:: Required work ::
Repeat, exactly as written, the line containing "Task: Switch to the Checkout Page tab" and each line after it through the end of the data.

:: Data excerpts ::
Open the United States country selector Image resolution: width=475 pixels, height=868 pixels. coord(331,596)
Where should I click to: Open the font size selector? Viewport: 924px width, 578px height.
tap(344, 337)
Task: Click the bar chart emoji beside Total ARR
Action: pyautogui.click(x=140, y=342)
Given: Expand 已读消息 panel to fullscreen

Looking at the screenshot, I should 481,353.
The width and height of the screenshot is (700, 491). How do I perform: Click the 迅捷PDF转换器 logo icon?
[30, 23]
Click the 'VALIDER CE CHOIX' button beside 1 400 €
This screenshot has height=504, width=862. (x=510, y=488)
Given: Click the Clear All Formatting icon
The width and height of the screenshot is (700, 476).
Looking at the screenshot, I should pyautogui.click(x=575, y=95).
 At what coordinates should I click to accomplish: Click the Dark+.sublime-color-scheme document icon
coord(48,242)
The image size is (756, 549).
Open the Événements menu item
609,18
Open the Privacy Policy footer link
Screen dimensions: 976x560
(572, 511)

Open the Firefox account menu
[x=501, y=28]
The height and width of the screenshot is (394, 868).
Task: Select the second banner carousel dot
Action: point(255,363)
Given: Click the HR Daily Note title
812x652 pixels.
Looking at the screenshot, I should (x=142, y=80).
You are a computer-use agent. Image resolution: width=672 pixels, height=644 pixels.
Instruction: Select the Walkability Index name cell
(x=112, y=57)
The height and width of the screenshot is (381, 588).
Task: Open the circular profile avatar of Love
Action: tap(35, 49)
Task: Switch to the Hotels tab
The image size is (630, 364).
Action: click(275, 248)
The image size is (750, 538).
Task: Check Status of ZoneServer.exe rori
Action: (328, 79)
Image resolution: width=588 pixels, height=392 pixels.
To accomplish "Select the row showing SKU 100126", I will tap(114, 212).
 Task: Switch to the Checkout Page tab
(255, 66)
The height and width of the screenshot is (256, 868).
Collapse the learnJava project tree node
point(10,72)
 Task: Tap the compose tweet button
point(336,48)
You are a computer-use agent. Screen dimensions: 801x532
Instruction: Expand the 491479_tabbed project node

:: Your solution ::
 Task: Switch to the Checkout Page tab
(255, 66)
The height and width of the screenshot is (256, 868).
Collapse the learnJava project tree node
point(10,72)
 Task: Tap the compose tweet button
point(336,48)
You are a computer-use agent. Screen dimensions: 801x532
Instruction: Expand the 491479_tabbed project node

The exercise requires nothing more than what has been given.